The War on Terror continues on the European front, as the Associated Press reports:
Belgian police detained 14 suspected Islamist extremists yesterday, and the government said they were plotting a jailbreak to free an al Qaeda prisoner convicted of planning to attack U.S. military personnel. Authorities tightened security, warning of a heightened threat of attacks despite the arrests. Police stepped up patrols at Brussels Airport, subway stations and the downtown Christmas market, which draws large crowds of holiday shoppers. “Other acts of violence are not to be excluded,” said Prime Minister Guy Verhofstadt. The U.S. Embassy warned Americans that “there is currently a heightened risk of terrorist attack in Brussels,” although it had no information about specific targets.
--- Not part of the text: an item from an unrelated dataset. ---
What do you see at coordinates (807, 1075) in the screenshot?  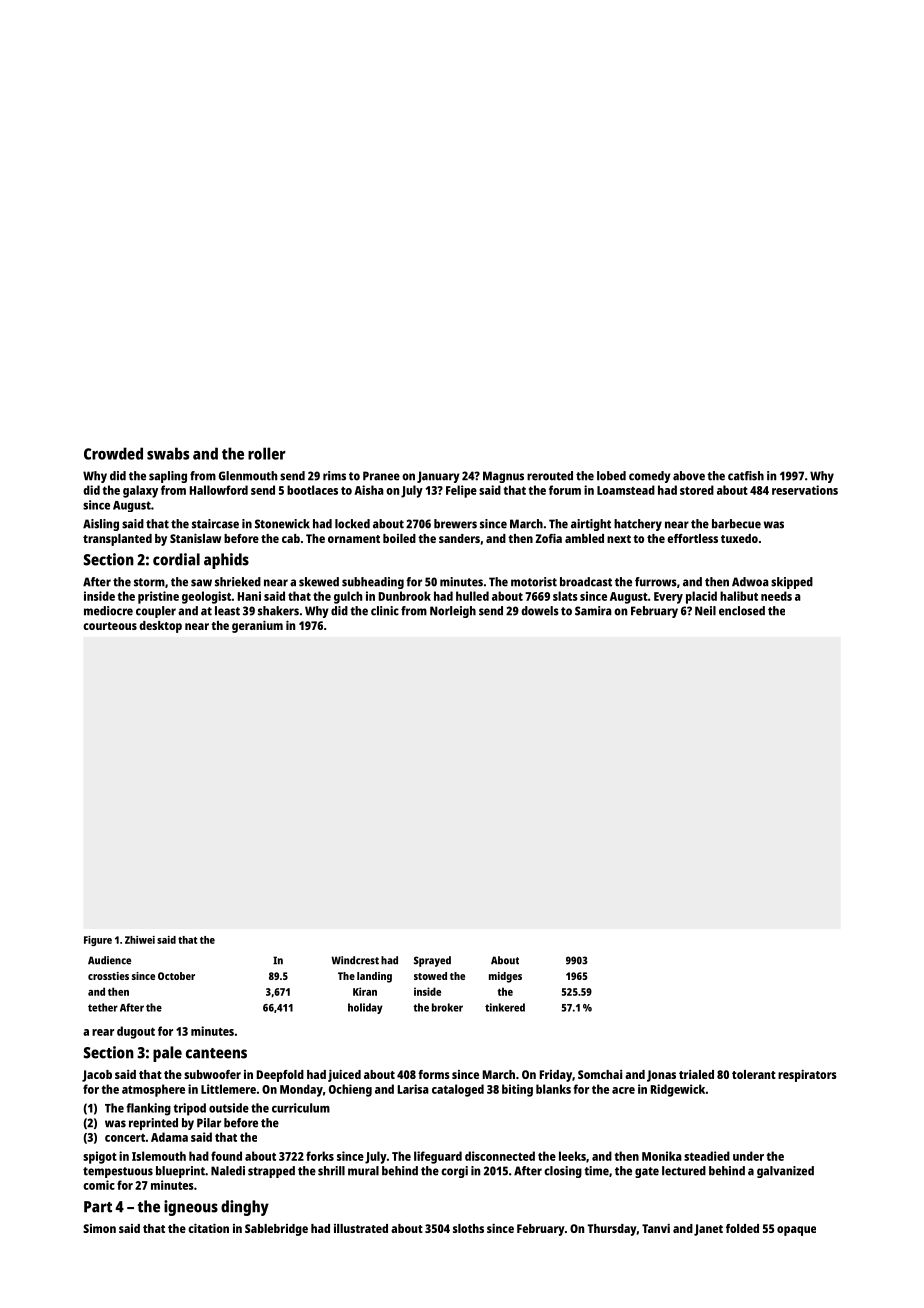 I see `respirators` at bounding box center [807, 1075].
In a series of overnight raids across the country, police picked up 14 suspects and seized arms and explosives. The prime minister and prosecutor’s office said the detained suspects were planning to use the weapons to free Nizar Trabelsi, a 37-year-old Tunisian sentenced to 10 years in prison in 2003 for planning to a drive a car bomb into the cafeteria of a Belgian air base where about 100 U.S. military people are stationed.
…
Trabelsi came to Europe in 1989 for a tryout with the German soccer team Fortuna Dusseldorf. He got a contract but was soon let go. Over the next few years, he bounced from team to team in the minor leagues, acquiring a cocaine habit and a lengthy criminal record. Eventually, he made his way to al Qaeda training camps in Afghanistan, where evidence presented at his trial showed he placed himself on a “list of martyrs” ready to commit suicide attacks. Trabelsi has admitted planning to kill U.S. soldiers. He said he met al Qaeda chief Osama bin Laden in Afghanistan and asked to become a suicide bomber. He was arrested in Brussels two days after the September 11 attacks and police later linked him to the discovery of raw materials for a huge bomb in the back of a Brussels restaurant.